TASK ITEM ::
Produce a word-for-word copy of the lines from the one that contains "Task: Click the pvetest node icon in tree" to the final line of the data below, with all pictures dropped.

- Opening Delimiter -

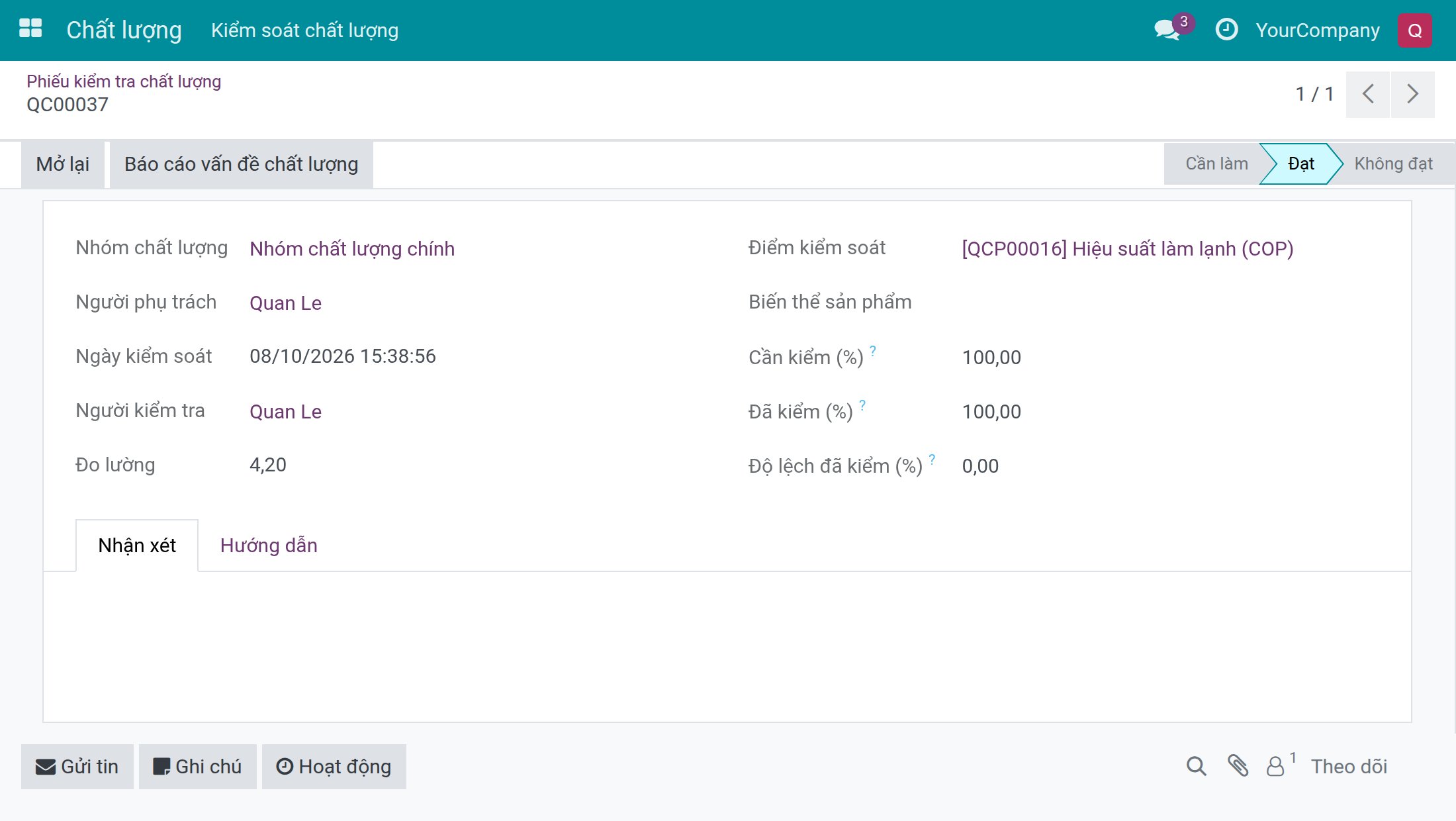Screen dimensions: 1456x821
Task: Show tooltip for Độ lệch đã kiểm help mark
Action: (x=932, y=459)
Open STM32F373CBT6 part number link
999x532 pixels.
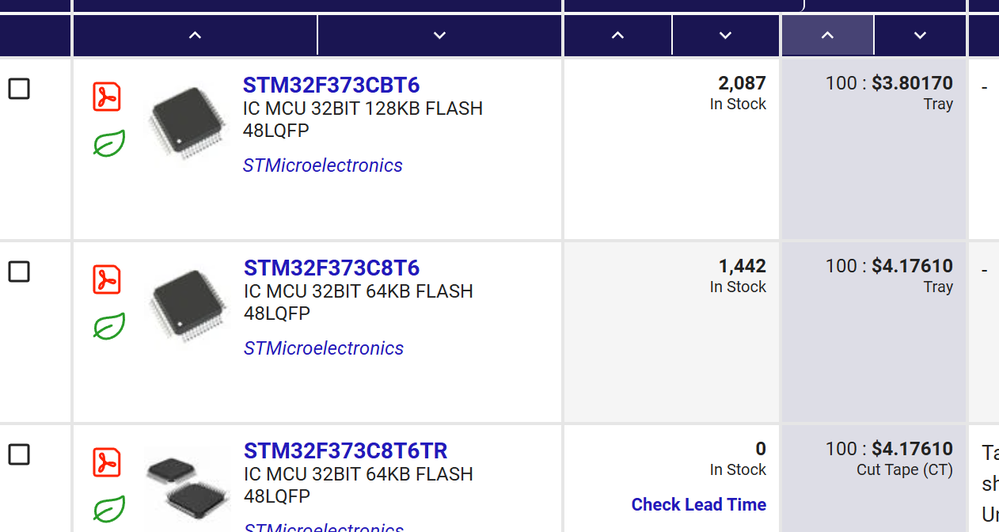point(331,85)
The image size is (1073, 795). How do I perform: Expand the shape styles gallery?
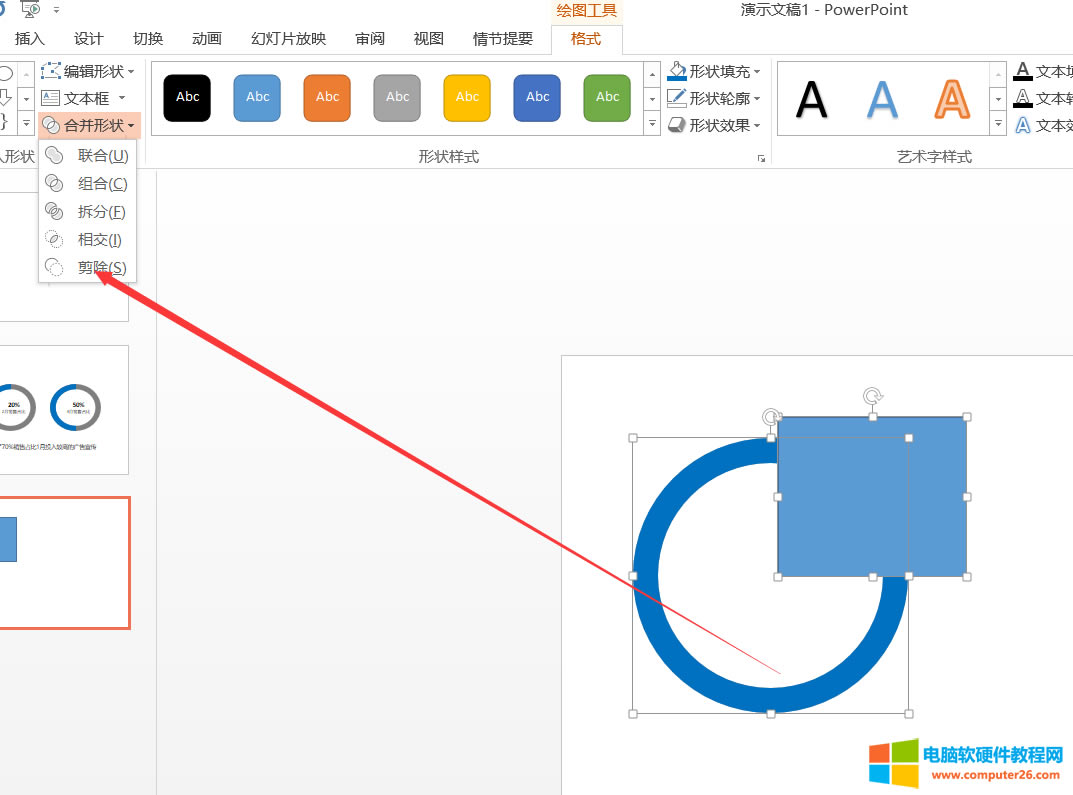(x=651, y=124)
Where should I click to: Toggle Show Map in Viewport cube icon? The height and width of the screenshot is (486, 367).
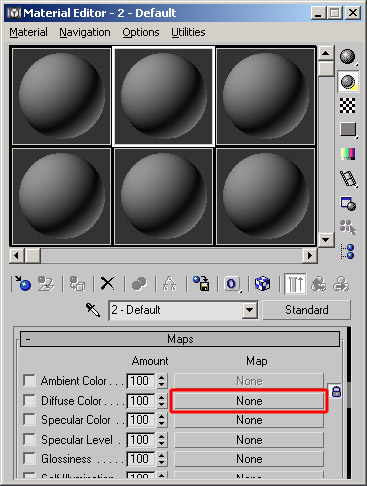(x=263, y=284)
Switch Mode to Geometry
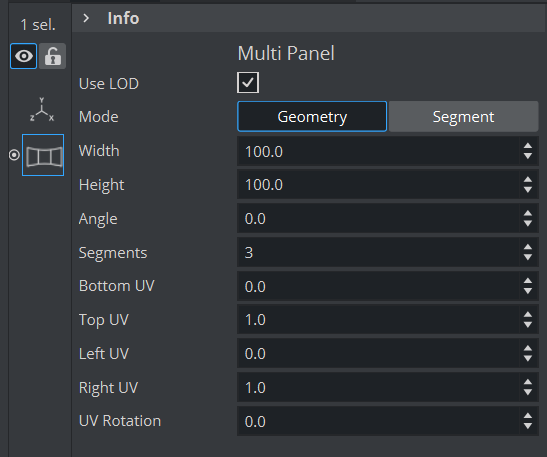Image resolution: width=547 pixels, height=457 pixels. coord(312,117)
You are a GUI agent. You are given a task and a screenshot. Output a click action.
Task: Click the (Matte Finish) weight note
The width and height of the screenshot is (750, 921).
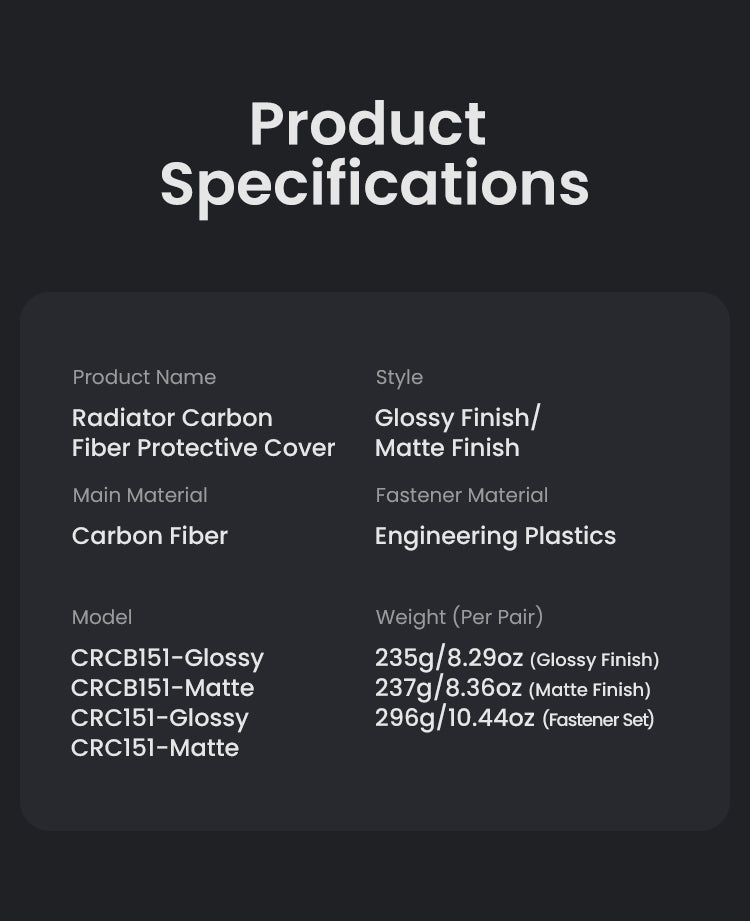pos(589,689)
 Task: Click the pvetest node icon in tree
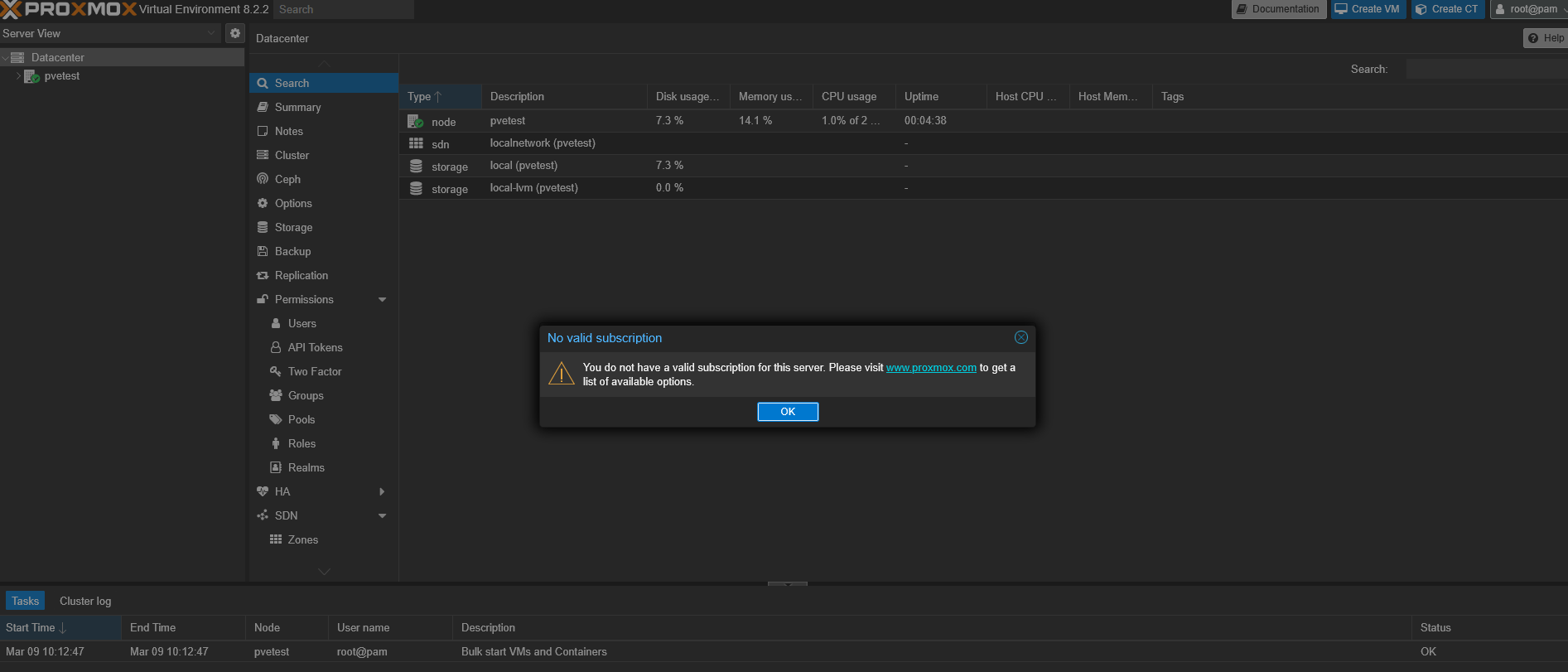tap(31, 76)

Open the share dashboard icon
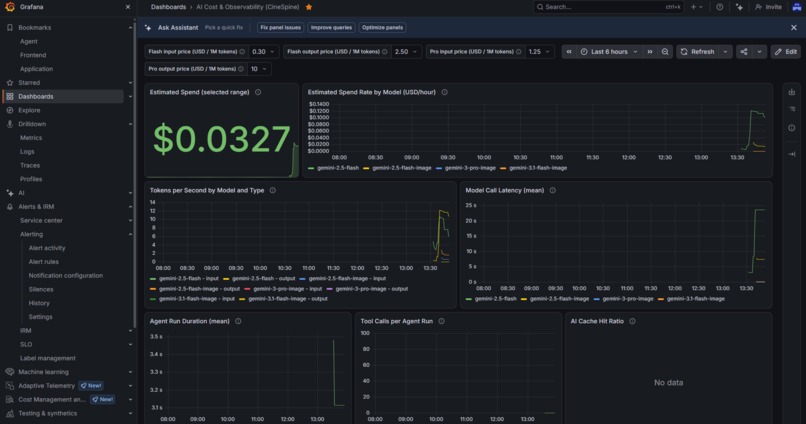pos(744,52)
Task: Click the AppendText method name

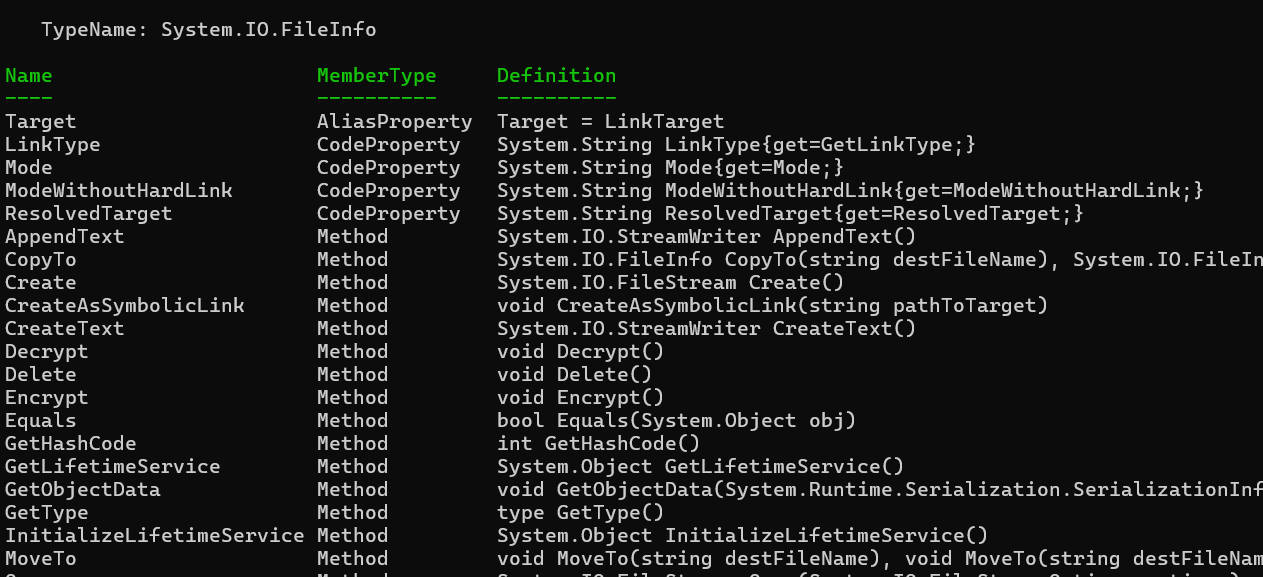Action: (64, 237)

- Closing Delimiter -

ANSWER SPACE ::
 Task: Click the pvetest node icon in tree
tap(31, 76)

Open the share dashboard icon
pos(744,52)
Task: Click the AppendText method name

Action: (64, 237)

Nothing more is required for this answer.